Sunday, 3 October 2010

More involuntary psychiatric admissions since smoking banned, says Canadian study

A study in Toronto that appears to be the first of its kind suggests that the smoking ban deters many patients from seeking treatment in psychiatric units. A walk-in emergency unit found it had to detain patients who needed treatment but were unwilling to submit to a no-smoking regime; other patients refused treatment but did not meet the required criteria for involuntary admission.

Involuntary treatment involves the removal of their freedom for an indefinite period. Having to give up smoking during such a period adds complications to an already upsetting if not downright traumatic experience. Many times I have wondered at the conscience of people who pick on those detained, quite probably bewildered and confused souls as targets for their conviction that the way to save humanity from itself is to stop everyone smoking. This is touched on in the article: 'what I haven't seen is the investment in resources to help these individuals when they are stable outpatients'. No: sock it to them when they are vulnerable and have no choices. Many clinical staff and academics have reservations about this.

It is clear that many of those at most risk are those outside hospital, who become aware that admission to hospital will involve them giving up smoking. (See Letters to the Department of Health.) The news that walk-in appointments are found to result in more involuntary admissions is very bad news, if it means that people are deterred even from seeking an assessment or help in an emergency.

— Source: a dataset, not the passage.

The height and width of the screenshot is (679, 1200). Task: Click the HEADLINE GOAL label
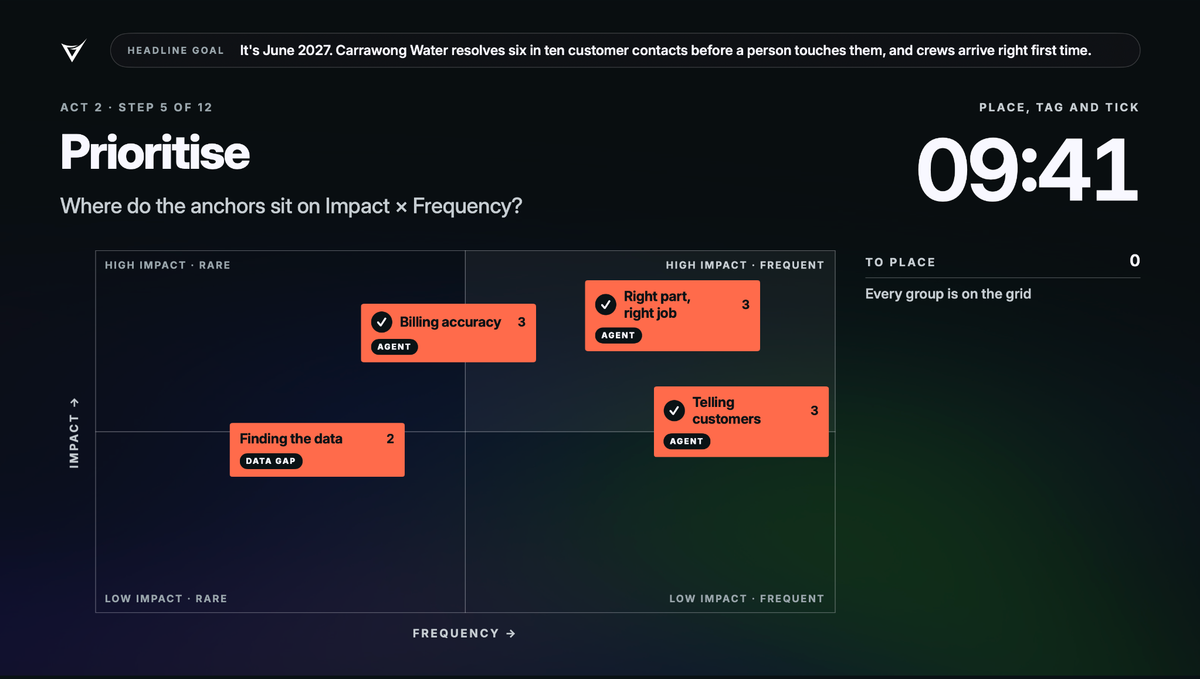[x=176, y=50]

It appears that not much work has yet been done to investigate whether people are being deterred from treatment on the grounds that they won't be able to smoke while hospitalised.

1 comment:

Michael J. McFadden said...

I have personally known two individuals who have delayed/avoided psychiatric hospitalization to their detriment because of smoking restrictions. Even before the full bans smoking "privileges" were abused by staff to keep patients in line. If the patients didn't "play nicely with others" there were limited options that staff could use to punish them and bring them into line. If the patient was a smoker however they could simply have their smoking privileges suspended.

I wonder what tricks the staff use to whip the nonsmokers into cooperation though?